Closed asahi417 closed 3 years ago
Thanks for your interest in our paper! The main reason we excluded proper nouns was because when we included them the trigger search would sometimes "overfit" by selecting the gold object or tokens very similar to the answer, especially for T-REx relations that were heavily skewed towards one gold object. For example, relation P30 (is located in) contained mostly of triplets where "Antarctica" was the object and when we generated prompts for that relation, "Antarctica" or "Antarctic" would pop up frequently. We wanted to evaluate if LMs could correctly fill-in-the-blank without using prompts that could potentially give the answer away to the model. So to answer your question, the act of excluding proper nouns and gold objects depends on your goal. If you are working off of LAMA, you'd probably also want prompts that are more "generalized". In terms of whether excluding proper nouns affected performance metrics of the prompts, our findings were inconclusive as some relation-specific prompts improved in test P@1 when proper nouns were filtered out, others decreased, and some precision scores stayed the same.
Thanks for sharing the result and that's very interesting indeed.
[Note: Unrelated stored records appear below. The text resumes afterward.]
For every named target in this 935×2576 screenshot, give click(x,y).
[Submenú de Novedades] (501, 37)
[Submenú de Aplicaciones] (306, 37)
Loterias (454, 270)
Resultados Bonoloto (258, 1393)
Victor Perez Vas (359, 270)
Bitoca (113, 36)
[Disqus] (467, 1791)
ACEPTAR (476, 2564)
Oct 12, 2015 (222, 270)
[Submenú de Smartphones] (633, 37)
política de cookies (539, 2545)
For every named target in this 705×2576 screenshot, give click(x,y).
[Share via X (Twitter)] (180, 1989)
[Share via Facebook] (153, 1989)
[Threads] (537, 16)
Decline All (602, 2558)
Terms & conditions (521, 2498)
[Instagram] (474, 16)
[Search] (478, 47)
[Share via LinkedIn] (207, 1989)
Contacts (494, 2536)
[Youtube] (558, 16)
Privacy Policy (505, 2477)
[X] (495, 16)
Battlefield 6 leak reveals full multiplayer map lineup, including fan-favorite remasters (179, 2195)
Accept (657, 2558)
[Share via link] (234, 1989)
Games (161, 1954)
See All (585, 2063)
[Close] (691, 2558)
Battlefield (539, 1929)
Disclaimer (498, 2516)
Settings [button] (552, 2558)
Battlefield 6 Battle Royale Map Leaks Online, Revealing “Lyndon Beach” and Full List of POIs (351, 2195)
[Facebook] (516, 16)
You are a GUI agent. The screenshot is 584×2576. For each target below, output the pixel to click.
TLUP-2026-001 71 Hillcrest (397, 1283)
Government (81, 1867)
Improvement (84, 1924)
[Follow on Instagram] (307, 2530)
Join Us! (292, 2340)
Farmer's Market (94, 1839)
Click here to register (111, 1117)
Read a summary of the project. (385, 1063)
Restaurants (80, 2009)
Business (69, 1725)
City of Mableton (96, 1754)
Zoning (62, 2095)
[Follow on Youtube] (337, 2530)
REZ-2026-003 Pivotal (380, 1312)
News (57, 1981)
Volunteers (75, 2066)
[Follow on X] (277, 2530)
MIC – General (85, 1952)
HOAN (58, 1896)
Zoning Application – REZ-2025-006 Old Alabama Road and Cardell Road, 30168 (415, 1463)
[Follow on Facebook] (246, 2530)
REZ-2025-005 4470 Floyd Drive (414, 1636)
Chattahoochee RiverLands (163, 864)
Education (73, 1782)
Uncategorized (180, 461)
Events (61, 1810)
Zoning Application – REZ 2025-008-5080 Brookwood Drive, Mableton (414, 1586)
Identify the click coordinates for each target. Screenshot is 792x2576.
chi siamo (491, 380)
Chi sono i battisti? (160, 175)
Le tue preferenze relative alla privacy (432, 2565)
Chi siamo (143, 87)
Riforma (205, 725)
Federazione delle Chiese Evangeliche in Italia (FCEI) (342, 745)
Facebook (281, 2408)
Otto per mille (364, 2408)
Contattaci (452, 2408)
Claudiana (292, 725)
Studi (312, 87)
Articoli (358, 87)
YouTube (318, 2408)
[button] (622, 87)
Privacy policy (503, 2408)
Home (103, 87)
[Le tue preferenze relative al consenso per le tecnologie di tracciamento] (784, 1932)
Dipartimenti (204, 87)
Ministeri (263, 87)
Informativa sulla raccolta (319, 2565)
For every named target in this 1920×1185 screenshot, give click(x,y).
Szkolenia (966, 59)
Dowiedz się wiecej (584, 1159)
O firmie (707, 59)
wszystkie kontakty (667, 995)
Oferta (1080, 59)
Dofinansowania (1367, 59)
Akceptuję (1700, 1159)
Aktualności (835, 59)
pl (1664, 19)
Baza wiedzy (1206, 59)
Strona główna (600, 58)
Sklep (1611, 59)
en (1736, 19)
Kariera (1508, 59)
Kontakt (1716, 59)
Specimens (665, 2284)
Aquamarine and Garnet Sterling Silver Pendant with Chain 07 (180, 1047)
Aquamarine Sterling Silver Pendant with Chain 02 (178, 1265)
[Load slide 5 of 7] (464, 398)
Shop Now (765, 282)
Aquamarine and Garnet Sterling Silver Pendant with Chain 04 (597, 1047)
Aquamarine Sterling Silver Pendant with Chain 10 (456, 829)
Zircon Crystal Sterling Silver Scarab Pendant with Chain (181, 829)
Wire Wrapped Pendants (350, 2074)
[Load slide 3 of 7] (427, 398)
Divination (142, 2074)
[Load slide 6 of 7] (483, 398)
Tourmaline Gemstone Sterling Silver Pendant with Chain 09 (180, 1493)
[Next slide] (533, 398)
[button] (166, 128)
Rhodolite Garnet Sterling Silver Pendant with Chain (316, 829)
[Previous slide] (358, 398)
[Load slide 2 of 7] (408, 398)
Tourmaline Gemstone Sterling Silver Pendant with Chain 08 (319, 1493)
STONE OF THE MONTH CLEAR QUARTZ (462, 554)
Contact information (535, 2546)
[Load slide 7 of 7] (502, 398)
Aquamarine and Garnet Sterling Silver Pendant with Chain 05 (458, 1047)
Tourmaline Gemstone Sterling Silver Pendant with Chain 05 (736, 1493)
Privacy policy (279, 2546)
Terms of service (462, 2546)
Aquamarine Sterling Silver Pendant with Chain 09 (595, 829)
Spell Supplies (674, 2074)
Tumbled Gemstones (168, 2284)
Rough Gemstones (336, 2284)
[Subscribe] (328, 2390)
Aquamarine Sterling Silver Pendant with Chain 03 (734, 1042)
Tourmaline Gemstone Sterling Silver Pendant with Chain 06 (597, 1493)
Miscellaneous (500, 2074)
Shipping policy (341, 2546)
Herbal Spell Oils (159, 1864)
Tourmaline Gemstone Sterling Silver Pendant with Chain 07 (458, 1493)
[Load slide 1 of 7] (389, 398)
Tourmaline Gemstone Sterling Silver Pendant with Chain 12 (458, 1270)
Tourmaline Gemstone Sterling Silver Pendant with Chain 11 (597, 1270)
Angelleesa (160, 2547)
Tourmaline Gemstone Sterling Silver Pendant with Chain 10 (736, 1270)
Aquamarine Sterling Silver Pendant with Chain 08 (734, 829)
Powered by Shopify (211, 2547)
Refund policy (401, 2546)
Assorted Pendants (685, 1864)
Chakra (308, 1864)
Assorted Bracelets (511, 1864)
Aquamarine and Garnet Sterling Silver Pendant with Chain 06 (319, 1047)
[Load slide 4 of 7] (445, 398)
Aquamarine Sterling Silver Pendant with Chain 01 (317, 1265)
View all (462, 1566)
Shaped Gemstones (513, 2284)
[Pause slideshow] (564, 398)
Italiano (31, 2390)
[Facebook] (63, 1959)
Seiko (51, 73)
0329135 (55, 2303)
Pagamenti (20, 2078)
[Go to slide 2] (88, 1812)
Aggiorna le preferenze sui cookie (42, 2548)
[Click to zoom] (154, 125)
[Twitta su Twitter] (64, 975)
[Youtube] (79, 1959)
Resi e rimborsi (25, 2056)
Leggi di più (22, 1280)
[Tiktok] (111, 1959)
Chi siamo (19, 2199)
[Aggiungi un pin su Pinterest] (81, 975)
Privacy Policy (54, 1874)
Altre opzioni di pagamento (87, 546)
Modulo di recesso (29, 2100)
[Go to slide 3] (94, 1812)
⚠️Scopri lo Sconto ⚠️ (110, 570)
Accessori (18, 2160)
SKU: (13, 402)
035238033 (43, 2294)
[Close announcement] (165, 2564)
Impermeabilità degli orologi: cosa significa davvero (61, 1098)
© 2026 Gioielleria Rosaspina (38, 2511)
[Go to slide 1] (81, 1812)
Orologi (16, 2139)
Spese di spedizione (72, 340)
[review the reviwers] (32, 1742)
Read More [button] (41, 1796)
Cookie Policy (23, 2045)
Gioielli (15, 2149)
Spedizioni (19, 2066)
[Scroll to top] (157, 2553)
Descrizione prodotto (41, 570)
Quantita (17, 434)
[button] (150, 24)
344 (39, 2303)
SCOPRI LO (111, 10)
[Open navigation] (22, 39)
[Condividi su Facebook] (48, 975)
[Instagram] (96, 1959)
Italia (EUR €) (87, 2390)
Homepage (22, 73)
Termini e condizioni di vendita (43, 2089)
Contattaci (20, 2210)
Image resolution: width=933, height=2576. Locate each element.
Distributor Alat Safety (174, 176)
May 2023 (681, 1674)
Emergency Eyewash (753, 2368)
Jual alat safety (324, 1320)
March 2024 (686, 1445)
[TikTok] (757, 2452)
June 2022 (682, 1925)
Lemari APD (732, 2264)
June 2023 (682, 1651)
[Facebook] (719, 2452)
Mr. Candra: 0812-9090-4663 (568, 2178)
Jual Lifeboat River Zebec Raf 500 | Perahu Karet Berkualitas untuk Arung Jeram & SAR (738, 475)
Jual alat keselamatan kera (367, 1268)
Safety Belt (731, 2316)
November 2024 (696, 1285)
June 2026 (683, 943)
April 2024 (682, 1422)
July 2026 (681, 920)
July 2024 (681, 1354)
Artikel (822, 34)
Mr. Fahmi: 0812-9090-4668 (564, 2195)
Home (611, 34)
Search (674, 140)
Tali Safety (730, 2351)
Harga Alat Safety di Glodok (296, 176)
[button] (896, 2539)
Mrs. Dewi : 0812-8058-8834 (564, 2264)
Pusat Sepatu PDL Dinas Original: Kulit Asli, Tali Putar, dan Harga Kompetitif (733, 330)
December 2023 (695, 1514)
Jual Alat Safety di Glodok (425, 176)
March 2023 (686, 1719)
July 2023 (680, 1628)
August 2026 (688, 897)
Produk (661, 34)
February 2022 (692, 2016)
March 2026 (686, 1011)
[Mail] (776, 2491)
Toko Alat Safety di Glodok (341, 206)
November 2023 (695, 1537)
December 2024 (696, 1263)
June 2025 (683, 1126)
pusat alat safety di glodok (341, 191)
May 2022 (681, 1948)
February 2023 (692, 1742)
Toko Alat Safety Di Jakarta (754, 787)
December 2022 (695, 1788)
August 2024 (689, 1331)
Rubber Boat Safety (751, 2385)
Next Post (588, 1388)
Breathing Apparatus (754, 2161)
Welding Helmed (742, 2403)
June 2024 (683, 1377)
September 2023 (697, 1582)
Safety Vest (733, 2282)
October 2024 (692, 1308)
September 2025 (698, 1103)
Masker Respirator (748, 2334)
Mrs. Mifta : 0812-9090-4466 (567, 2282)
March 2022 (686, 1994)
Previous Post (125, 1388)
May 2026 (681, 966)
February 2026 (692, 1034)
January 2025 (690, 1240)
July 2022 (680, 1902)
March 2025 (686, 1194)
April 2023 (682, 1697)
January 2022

So, it might be safe to evaluation on validation set whether we should use the filter.
Do you also have any advices to determine the number of iteration? Actually, I'm curious about how the value in each experiment (--iters
argument) was decided. Is the behavior stable after certain steps or would it overfit and decrease the accuracy for longer iteration sometime? I may come up with a brute force approach that to save the result every iteration and choose one with the best validation accuracy in the end, but if the accuracy gets improved approximately monotonically every step, I can just take the last result after fairy long iterations.
We determined the number of iterations via trial and error. When I experimented with large values for the number of iterations (e.g. 1000+) for fact retrieval and relation extraction tasks, sometimes the trigger search would settle/stabilize on the best prompt early and fail to find a better one the rest of the search. This is because the gradient-based prompt search algorithm's objective is to maximize the label likelihoods, so there wouldn't be a decrease in performance with increase in iterations.
Hi, I really enjoyed reading the paper and appreciate for making the code publicly available! I have a quick question about the filtering part where you exclude proper nouns and label token from the candidate vocabulary.
Would it degrade prompt quality without that filtering, let's say in LAMA for instance? I'm thinking to adapt AutoPrompt in our setting where the loss function is a bit different from what shown in the paper and wondering whether I need this filtering or not.